Daniel Martin, a philosophy student from Lancaster University, talks about his involvement with Claver Hill community farm:
There is nothing more satisfying than being able to go up to the farm at the weekend on a sunny day to do some work, knowing you’re physically contributing to the project
“The importance of getting involved in local projects and integrating fully within the place you live is vital to foster a healthy relationship with the place and people. For me, that meant getting involved in Claver Hill Farm.
“I was first informed about the farm by members of the Incredible Edible Lancaster food group who showed me around.
“I then began to learn how to hedge lay and am continuing to do so.
“There is nothing more satisfying than being able to go up to the farm at the weekend on a sunny day to do some work, knowing you’re physically contributing to the project.
“It has become a source of pride after a hard day’s work hedge-laying, to be able to think that it will still be there in a decade or two.
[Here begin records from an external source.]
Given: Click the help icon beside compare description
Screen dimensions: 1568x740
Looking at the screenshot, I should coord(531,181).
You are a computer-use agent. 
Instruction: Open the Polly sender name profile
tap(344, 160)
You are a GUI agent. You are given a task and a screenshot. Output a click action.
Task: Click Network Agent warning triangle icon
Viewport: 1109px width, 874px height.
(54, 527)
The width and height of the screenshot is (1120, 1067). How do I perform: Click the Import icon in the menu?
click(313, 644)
“Having done environmental projects before, but nothing of this nature, I found the physical work a great focus to have and a good way to learn new skills (in the hope of one-day being able to fully commit myself to a co-operative farm).
“Also, the importance of knowing where your food comes from must not be underestimated.
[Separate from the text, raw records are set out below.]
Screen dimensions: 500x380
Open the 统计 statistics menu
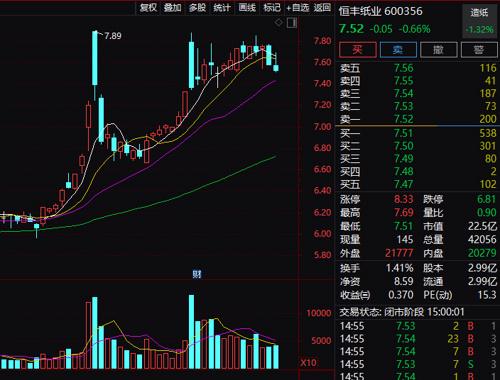(x=222, y=7)
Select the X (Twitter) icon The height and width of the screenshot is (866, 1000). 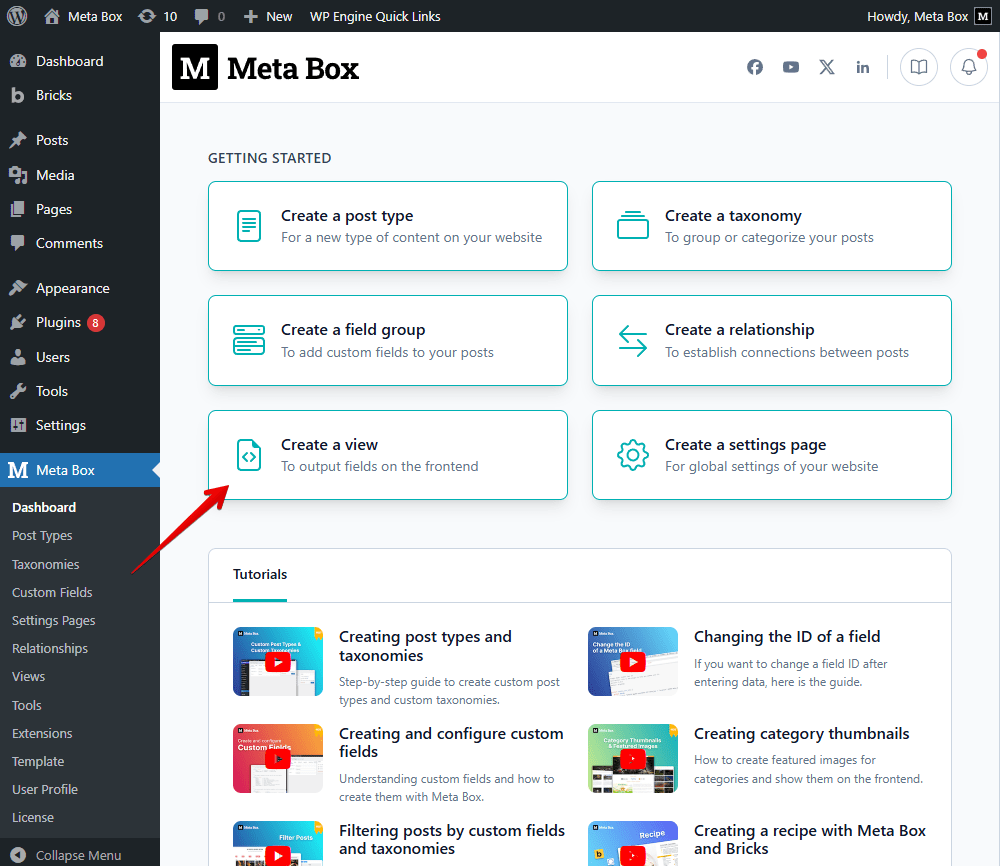(x=827, y=67)
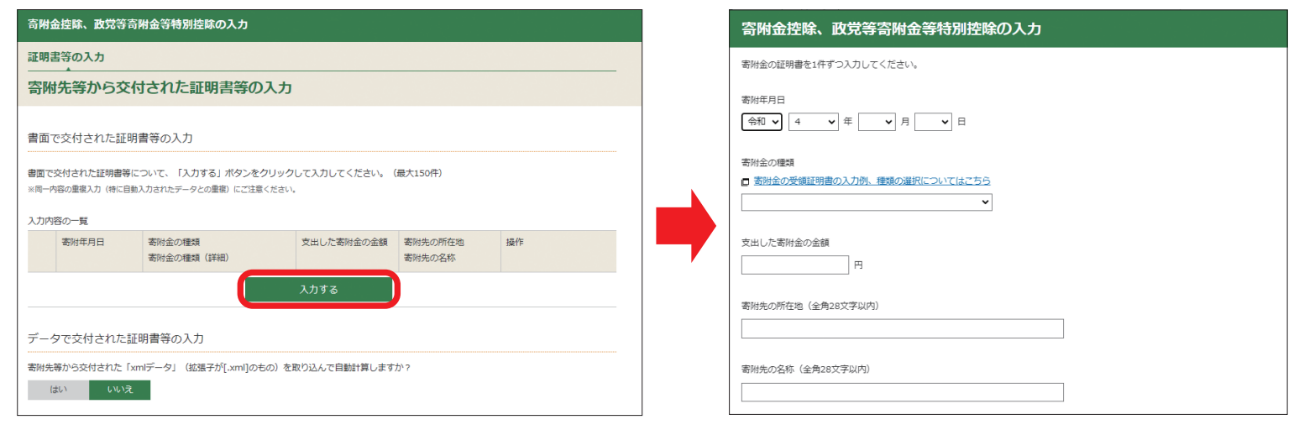The height and width of the screenshot is (430, 1299).
Task: Click the 支出した寄附金の金額 input field
Action: (x=794, y=265)
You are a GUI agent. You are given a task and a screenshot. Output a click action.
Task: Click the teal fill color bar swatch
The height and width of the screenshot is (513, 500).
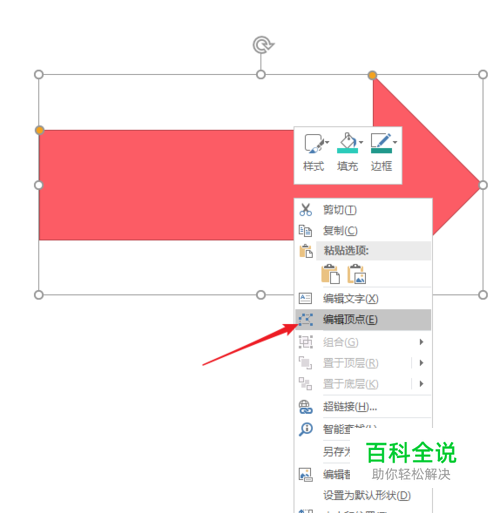coord(347,151)
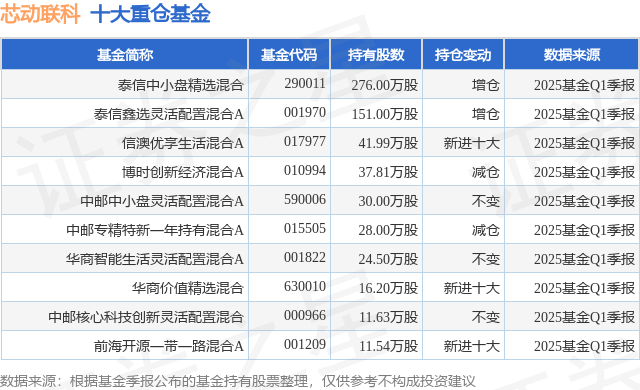Click the 持仓变动 column header

[x=463, y=55]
“People often forget about the environmental and social exploitation that occurs at every step of the food supply chain- from the growing of food to its processing and transportation.
“For me this is what Claver is about. The raw processes of food production are exposed and volunteers have control over everything that happens in the growing process.
“As a student, academic life usually separates the paper with which you are writing from the physical event. I therefore have a duty to pursue the farm for the sake of my research in ethics. It is more than having knowledge however; it is also about being sustainable and fostering a culture of environmentalism.
“Claver Hill farm uses many different growing methods and land management practices, which mean that many different skills can be learnt. The project is run entirely by volunteers and it is for me a testament to the commitment to sustainable agriculture. Furthermore, the farm proves that local growing can work and it can be a sustainable source of food. Volunteers receive fresh vegetables in return for their labour.
“For me the farm symbolises the stance against multi-national companies that dominate and in some cases force local independent food providers out of the market.”